La street artist in questi giorni è a Tarquinia per apportare gli ultimi ritocchi al murale realizzato al centro di aggregazione giovanile, che sarà presentato il 16 novembre, alle 16,30, per l’iniziativa “Cag 2.0 new generation”, organizzata in collaborazione con l’assessorato alle politiche giovanili.
“Ci sono un ragazzo e una ragazza ed elementi di aggregazione come la musica e la pittura – racconta Loiodice -. Ho espresso anche il tema della disabilità. C’è la natura con il sole.

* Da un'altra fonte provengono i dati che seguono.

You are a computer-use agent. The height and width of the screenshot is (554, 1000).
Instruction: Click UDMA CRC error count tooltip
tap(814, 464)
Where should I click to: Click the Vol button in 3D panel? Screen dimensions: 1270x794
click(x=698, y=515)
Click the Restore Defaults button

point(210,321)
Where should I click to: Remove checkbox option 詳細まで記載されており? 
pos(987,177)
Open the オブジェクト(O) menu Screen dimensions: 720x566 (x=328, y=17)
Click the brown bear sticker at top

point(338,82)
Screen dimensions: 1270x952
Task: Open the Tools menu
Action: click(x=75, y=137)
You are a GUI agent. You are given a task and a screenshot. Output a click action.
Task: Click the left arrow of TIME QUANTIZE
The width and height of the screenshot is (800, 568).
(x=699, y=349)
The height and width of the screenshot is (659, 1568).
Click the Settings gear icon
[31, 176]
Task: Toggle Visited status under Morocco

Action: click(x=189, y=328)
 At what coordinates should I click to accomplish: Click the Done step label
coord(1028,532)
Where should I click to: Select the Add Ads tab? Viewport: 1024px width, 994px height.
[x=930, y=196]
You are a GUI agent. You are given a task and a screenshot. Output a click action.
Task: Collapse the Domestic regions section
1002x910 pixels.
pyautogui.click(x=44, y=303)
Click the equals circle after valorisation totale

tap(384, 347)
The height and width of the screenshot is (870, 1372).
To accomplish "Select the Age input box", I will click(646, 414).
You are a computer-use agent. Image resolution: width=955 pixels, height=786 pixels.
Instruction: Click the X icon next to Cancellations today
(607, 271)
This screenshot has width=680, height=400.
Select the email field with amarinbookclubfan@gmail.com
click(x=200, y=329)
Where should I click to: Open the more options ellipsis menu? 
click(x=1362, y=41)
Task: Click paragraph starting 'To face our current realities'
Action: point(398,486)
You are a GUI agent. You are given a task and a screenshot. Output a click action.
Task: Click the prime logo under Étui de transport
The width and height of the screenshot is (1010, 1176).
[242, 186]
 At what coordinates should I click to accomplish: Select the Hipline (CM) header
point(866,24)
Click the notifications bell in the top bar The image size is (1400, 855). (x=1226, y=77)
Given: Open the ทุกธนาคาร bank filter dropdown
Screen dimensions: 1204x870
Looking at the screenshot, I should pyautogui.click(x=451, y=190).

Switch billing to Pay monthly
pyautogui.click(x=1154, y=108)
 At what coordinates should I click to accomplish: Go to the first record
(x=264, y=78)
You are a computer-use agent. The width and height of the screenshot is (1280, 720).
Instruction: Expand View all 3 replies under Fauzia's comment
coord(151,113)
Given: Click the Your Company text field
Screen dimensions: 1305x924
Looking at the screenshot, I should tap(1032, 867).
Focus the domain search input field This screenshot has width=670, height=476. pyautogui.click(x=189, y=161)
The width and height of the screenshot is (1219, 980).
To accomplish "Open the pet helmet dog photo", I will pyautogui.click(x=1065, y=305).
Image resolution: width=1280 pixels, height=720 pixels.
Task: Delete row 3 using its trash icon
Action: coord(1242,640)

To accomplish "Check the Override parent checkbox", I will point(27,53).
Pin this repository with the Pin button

Sono tutti aspetti che vanno a raccontare quelle che sono le attività del centro”.
Il murale riprende nella tecnica e nello stile quelli dipinti per la piccola frazione di Viterbo. “I colori sono dei quarzi – spiega l’artista -. Colori che si usano per le facciate da esterno, perché durano nel tempo”. Loiodice ha realizzato molti progetti artistici di questo tipo a Roma, lavorando per varie realtà associative della capitale. “La soddisfazione – dice – è la grande superficie”.
A spiegare cosa sia “Cag 2.0 new generation” è, invece, Alessandra Vincenti, la coordinatrice del centro di aggregazione giovanile gestito dalla cooperativa Alicenova. “
Sarà un nuovo inizio – spiega -. Il murale è solo il primo tassello di un restyling più ampio dei locali e dell’esterno, per rimodulare le attività della struttura che erano incentrate soprattutto sul mondo della musica. Per l’occasione terremo anche “Io pittore per caso””.